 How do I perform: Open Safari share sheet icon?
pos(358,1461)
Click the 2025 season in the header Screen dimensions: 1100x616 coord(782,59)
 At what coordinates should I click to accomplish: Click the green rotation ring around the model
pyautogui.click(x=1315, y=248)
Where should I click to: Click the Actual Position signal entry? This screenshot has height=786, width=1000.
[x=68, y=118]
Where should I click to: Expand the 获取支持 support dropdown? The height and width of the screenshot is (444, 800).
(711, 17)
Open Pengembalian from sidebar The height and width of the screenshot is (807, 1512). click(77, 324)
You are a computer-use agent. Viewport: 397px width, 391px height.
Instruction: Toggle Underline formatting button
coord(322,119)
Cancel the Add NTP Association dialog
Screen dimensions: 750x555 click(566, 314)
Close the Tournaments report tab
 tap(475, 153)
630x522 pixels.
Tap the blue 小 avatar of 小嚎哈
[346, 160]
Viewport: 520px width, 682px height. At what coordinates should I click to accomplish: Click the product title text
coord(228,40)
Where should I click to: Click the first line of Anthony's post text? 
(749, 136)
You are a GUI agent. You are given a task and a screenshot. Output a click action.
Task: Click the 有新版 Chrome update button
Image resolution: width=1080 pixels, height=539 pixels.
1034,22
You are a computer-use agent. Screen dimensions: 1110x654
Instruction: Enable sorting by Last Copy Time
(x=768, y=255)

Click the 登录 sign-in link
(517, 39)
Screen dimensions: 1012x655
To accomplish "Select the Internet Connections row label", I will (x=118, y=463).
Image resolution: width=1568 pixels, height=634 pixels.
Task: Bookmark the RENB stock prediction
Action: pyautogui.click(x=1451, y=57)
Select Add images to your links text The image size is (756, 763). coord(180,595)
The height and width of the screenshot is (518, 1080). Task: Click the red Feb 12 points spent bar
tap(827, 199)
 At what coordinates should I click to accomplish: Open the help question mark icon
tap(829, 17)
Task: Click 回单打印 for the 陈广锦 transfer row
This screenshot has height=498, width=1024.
:::::
DIRECTIVE :: List every line of the records that contains the string "text".

ANSWER TO THE EXERCISE ::
Viewport: 520px width, 682px height. At what coordinates should I click to accomplish: Click the product title text
Where should I click to: Click the first line of Anthony's post text? 
Select Add images to your links text The image size is (756, 763). coord(180,595)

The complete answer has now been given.